Opportunity for fun, ministry

These distance learning setups allow for students who have been stuck at home for months on end to enjoy in-person social interaction with their peers.

At Roadrunner Central, staff has been creative in creating games and physical activities to get students moving while maintaining limited physical interaction between students.

“Our break time usually includes 30 minutes of stretching so each student can have their own space, and it gets them moving,” Garcia Beaulieu says. “For our lunch-time activity, we are able to play relay games which gets the students running after a morning sitting in front of their laptop/tablet screen.”

Lisa Fowler, children’s ministry director at MVC, also says that the Distance Learning Hub has provided a unique opportunity for ministry.

“Some of the kids we serve need to feel loved by someone other than their families,” Fowler says. “Distance learning has been hard for them. Being able to sit with kids and show up for them is one of the best ways we can share Jesus with them.”

According to Fowler, several of the kids being served have never been to church, but on early release Wednesdays, the hub hosts Bible Club, where students worship, hear a Bible story, work on memory verses and play games.

“I love the way the kids’ faces light up during Bible Club,” Fowler says. “Especially the kids who have never been to church. They’re having such a great time and we’re planting seeds. It’s really incredible.”

Parents, too, are getting some relief thanks to the ministry. They are grateful to be able to catch their breath knowing their children are safe, having fun with other children and getting their work done.

“We had just talked with our daughter’s distance learning teacher about our idea to pull her from public school to homeschool her ourselves when Mountain View Church advertised their new distance learning hub,” Erin Coburn, MVC member and parent of a kindergartner, says. “It is clearly an answered prayer. We desired a safe place for her to learn while I could focus on my younger children. The icing on the cake is that she’s learning about Jesus, too.”

Ready to help

More than 1,500 miles away from Fresno in Hesston, Kan., Hesston MB Church is ready and willing to provide help to the local school district if the need arises.

J.L. Martin, pastor of children and family, says that the church was approached over the summer by the superintendent of Hesston schools, Ben Proctor, about the possibility of hosting a class of elementary students if there was a need for greater social distancing in classrooms due to increasing COVID-19 cases.

“As school was preparing to start, the principals of the middle and high school took a tour,” Martin says. “The principals decided to use Crosswinds Conference Center for the middle school kids and two of the churches for two grades at the elementary school.”

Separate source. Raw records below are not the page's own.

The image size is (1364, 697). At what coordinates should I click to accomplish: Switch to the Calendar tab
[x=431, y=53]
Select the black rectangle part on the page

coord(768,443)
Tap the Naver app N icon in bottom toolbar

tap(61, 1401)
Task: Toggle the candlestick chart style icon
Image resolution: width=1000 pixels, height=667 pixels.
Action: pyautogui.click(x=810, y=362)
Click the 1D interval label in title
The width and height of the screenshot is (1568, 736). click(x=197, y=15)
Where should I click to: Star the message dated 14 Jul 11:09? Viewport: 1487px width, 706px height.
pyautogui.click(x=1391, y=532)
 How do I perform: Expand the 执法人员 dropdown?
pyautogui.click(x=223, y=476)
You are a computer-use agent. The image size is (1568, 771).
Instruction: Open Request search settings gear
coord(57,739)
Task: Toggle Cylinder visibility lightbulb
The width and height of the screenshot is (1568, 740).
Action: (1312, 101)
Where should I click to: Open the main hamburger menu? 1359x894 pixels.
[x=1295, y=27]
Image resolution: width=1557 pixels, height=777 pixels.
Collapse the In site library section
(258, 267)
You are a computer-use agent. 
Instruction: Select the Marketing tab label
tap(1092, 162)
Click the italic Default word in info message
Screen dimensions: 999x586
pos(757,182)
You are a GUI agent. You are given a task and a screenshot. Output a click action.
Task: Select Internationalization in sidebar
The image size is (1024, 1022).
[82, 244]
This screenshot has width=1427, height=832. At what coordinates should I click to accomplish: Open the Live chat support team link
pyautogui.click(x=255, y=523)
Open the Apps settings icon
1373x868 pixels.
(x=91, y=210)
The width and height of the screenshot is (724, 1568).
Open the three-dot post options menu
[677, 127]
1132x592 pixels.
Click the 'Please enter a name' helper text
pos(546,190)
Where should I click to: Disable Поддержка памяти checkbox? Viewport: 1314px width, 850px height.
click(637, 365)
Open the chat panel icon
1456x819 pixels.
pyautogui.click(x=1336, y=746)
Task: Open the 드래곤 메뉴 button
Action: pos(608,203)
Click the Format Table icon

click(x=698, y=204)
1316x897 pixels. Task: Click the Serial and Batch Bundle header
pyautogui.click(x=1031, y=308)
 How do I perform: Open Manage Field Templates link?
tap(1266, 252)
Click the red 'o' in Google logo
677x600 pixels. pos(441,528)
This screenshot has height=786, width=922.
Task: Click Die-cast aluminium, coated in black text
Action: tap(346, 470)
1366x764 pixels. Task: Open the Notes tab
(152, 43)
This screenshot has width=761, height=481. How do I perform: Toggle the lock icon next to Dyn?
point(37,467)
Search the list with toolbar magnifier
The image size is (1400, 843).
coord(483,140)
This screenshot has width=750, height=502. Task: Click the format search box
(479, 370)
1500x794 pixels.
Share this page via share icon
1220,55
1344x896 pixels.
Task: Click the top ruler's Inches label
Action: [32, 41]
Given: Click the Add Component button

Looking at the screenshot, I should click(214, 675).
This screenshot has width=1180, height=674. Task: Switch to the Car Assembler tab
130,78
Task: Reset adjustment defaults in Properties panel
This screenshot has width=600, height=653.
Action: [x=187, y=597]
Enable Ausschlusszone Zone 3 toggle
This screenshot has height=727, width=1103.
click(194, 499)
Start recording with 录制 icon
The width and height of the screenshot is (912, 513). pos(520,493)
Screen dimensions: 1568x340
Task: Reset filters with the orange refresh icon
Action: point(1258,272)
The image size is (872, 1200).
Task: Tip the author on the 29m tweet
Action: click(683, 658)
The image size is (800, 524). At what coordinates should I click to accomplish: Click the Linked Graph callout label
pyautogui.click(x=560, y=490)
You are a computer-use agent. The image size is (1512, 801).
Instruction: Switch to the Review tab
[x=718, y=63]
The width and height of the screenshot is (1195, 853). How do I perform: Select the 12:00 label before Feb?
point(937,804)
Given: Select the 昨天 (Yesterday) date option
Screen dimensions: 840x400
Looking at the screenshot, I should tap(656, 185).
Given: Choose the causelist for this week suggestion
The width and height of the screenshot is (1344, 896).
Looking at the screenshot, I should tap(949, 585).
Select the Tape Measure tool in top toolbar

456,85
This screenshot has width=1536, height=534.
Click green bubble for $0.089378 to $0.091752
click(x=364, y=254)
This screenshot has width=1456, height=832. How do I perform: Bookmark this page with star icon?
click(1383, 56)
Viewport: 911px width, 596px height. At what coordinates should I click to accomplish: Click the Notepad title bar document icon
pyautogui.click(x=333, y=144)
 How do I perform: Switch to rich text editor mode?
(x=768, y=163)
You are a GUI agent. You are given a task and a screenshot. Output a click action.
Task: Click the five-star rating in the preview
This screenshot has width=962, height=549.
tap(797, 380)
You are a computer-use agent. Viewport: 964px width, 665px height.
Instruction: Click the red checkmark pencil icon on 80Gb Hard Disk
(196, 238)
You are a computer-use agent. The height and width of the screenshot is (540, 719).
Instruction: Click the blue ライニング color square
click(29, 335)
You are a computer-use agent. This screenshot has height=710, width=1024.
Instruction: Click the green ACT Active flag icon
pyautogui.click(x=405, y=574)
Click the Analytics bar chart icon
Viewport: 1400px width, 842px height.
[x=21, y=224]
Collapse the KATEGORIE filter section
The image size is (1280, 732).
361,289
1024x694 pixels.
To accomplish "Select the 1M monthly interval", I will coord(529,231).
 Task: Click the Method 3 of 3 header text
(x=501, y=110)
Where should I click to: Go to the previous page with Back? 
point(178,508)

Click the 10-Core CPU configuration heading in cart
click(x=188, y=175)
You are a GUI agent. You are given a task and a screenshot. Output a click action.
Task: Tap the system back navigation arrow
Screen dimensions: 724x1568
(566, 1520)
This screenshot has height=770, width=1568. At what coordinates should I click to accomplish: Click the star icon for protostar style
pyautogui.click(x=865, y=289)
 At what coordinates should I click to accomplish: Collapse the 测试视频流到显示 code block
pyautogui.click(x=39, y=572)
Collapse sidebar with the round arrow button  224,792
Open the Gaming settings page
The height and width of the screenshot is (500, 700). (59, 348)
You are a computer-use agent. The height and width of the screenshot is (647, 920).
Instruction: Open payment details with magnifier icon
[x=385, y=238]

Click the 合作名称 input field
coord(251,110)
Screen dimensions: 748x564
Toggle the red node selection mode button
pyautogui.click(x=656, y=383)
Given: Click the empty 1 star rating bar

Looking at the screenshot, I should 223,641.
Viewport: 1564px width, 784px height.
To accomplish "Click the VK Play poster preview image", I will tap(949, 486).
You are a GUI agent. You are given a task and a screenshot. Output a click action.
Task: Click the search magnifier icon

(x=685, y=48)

Hesston MB was chosen as a potential site for a class of second grade students.

“Second grade teachers have visited the church several times to try and figure out how it would work, because it is more than just classrooms,” Martin says. “It is also food service, bus drop off, PE, art, etcetera.”

The school district follows certain “gating criteria” to help determine if and when they would need to provide greater social distancing or even remote learning for students. The criteria takes into account the positivity rate and active case count in the county, as well as student and staff absences.

Hesston schools moved into the “orange” zone of the gating criteria in early November, which meant that teachers, students and parents began to prepare for the possibility of a couple elementary classes moving off-site to Hesston MB and Whitestone Mennonite Church.

As of early December, however, the church had not yet been called upon to host the class, in part due to the number of COVID-related absences in the school.

“They had expected to start having second graders at the church on Dec. 2, but decided they could still stay at school,” Martin says.

Martin says that the church continues to stay in close communication week by week with the superintendent, so they are ready to begin hosting students at any time.